Excerpt:

[START]

Macomb County Clerk/Register of Deeds
- In office January 1, 1993 – December 31, 2016
- Preceded by: Edna Miller
- Succeeded by: Karen Spranger

Personal details
- Born: August 3, 1938 Warren, Michigan, U.S.
- Died: June 8, 2024 (aged 85) Sterling Heights, Michigan, U.S.
- Party: Democratic
- Alma mater: Wayne State University Western Michigan University

= Carmella Sabaugh =

American politician

Carmella Sabaugh (née Visconti) was an American politician. She served as County Clerk/Register of Deeds for Macomb County, Michigan from 1993 to 2017. Sabaugh was the 2006 Democratic candidate for Michigan Secretary of State.

==Early life==
She was born of Italian-American Catholic parents as Carmella Visconti in Detroit on August 3, 1938. She was orphaned at age eight and raised by an aunt and uncle. She graduated in 1956 from Denby High School, and attended Wayne State University and Western Michigan University.

She lived in Warren and had five grown children.

Sabaugh served on the Warren city council in 1975-79. She was elected Warren city clerk in 1979 and served 11 years. In 1992, she was elected Macomb County Clerk, and was re-elected in 1996, 2000, and 2004, 2008 and 2012.

[END]

Records shown:
[START]

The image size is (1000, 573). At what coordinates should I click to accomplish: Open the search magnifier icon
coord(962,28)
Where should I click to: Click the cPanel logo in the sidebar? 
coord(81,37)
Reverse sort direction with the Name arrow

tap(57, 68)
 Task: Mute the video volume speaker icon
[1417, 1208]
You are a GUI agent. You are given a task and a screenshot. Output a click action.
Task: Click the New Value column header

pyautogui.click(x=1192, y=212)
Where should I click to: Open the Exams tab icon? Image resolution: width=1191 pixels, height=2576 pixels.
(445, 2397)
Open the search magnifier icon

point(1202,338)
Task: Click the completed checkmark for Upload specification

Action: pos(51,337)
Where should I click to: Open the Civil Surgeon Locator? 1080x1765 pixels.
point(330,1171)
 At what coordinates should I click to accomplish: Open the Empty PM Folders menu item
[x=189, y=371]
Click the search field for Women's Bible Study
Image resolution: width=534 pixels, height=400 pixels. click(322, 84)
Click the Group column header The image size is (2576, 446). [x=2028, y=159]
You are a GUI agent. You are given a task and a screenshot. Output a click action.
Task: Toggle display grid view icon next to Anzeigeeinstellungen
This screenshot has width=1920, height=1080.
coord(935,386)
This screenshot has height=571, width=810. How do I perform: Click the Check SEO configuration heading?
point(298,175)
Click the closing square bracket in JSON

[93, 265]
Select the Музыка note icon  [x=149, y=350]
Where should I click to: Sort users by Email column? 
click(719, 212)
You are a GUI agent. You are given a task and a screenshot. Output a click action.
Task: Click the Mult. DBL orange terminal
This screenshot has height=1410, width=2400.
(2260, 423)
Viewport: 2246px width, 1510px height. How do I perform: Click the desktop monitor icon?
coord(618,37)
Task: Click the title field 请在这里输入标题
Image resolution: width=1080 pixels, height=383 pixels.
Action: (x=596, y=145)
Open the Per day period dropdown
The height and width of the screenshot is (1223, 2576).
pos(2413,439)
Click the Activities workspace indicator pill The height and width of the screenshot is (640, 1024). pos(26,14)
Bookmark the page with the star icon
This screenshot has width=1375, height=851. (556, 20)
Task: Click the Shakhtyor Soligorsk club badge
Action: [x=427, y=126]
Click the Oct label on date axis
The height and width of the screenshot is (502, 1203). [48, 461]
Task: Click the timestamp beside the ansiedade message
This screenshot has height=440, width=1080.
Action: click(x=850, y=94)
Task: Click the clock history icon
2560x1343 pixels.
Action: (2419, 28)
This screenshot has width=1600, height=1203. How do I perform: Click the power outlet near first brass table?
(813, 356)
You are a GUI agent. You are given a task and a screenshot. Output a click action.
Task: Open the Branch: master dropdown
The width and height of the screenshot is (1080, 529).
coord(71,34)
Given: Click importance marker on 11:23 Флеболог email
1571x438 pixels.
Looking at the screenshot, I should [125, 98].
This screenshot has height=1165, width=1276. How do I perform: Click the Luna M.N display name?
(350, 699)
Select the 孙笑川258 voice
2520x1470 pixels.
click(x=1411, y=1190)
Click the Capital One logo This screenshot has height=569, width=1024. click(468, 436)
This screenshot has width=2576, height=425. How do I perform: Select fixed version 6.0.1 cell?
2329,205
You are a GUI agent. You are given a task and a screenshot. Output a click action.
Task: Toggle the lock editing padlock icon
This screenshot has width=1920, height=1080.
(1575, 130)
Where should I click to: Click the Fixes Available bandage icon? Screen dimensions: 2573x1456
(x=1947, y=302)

[END]

Write the next passage of the Carmella Sabaugh biography, picking up right after its last sentence.

Task output:
==2006 Secretary of State Election==

Sabaugh secured the Democratic nomination for Michigan Secretary of State on August 27, 2006, defeating state Rep. Mary Waters at the Michigan Democratic Party convention. Sabaugh was easily defeated by Republican incumbent Terri Lynn Land, losing by a margin of 56 percent to 42 percent.

==2016 Macomb County Clerk Election==
In March 2016, Sabaugh filed to seek a seventh term as County Clerk. Speculation began to arise that Sabaugh may drop out of the race after Macomb County Commissioner and former state Rep. Fred Miller announced on April 15 that he would challenge Sabaugh for the Democratic nomination for County Clerk. On April 19, the filing deadline to qualify for Michigan's August primary ballot, Sabaugh called speculation that she would drop out of the race "wishful thinking," while Miller officially filed for the Clerk's race just minutes before the 4 p.m. deadline. On April 22, just 15 minutes before Michigan's 4 p.m. deadline to withdraw from the ballot, Sabaugh announced she would not seek re-election and immediately endorsed Miller, citing a desire to spend more time with her family.

On May 2, 2016, Mt. Clemens political activist Greg Murray filed ethics complaints with the Macomb County Ethics Board against Miller and Sabaugh, saying the pair colluded with former Michigan Democratic Party Chairman Mark Brewer, who filed to run for Miller's seat on the Macomb County Board of Commissioners, saying that Miller personally filed Brewer's paperwork just minutes before the April 19th 4 p.m. filing deadline, an accusation that Miller refused to deny directly. County Executive Mark Hackel said the accusations were "extremely questionable” and that the situation "...doesn’t come across well for voters."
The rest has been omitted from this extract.